:: What to work on ::
Every record must be copied exactly.
★ ★ ★ ★ ★
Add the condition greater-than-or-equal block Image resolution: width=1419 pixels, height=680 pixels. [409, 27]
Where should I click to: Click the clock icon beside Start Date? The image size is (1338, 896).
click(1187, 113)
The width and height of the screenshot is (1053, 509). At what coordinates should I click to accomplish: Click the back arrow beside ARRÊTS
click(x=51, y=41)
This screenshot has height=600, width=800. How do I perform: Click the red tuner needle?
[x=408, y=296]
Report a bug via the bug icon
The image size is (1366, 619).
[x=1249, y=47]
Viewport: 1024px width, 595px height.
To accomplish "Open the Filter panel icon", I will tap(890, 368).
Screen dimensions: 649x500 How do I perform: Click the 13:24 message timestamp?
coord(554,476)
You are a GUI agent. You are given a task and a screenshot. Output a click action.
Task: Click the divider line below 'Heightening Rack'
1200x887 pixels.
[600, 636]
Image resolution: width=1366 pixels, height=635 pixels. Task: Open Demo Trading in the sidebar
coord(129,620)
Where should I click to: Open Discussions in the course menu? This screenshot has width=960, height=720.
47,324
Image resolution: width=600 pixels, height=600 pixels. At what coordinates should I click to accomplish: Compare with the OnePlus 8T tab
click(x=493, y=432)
★ ★ ★ ★ ★
:: Problem solution ::
Add the condition greater-than-or-equal block Image resolution: width=1419 pixels, height=680 pixels. [409, 27]
Where should I click to: Click the clock icon beside Start Date? The image size is (1338, 896).
click(1187, 113)
The width and height of the screenshot is (1053, 509). At what coordinates should I click to accomplish: Click the back arrow beside ARRÊTS
click(x=51, y=41)
This screenshot has height=600, width=800. How do I perform: Click the red tuner needle?
[x=408, y=296]
Report a bug via the bug icon
The image size is (1366, 619).
[x=1249, y=47]
Viewport: 1024px width, 595px height.
To accomplish "Open the Filter panel icon", I will tap(890, 368).
Screen dimensions: 649x500 How do I perform: Click the 13:24 message timestamp?
coord(554,476)
You are a GUI agent. You are given a task and a screenshot. Output a click action.
Task: Click the divider line below 'Heightening Rack'
1200x887 pixels.
[600, 636]
Image resolution: width=1366 pixels, height=635 pixels. Task: Open Demo Trading in the sidebar
coord(129,620)
Where should I click to: Open Discussions in the course menu? This screenshot has width=960, height=720.
47,324
Image resolution: width=600 pixels, height=600 pixels. At what coordinates should I click to accomplish: Compare with the OnePlus 8T tab
click(x=493, y=432)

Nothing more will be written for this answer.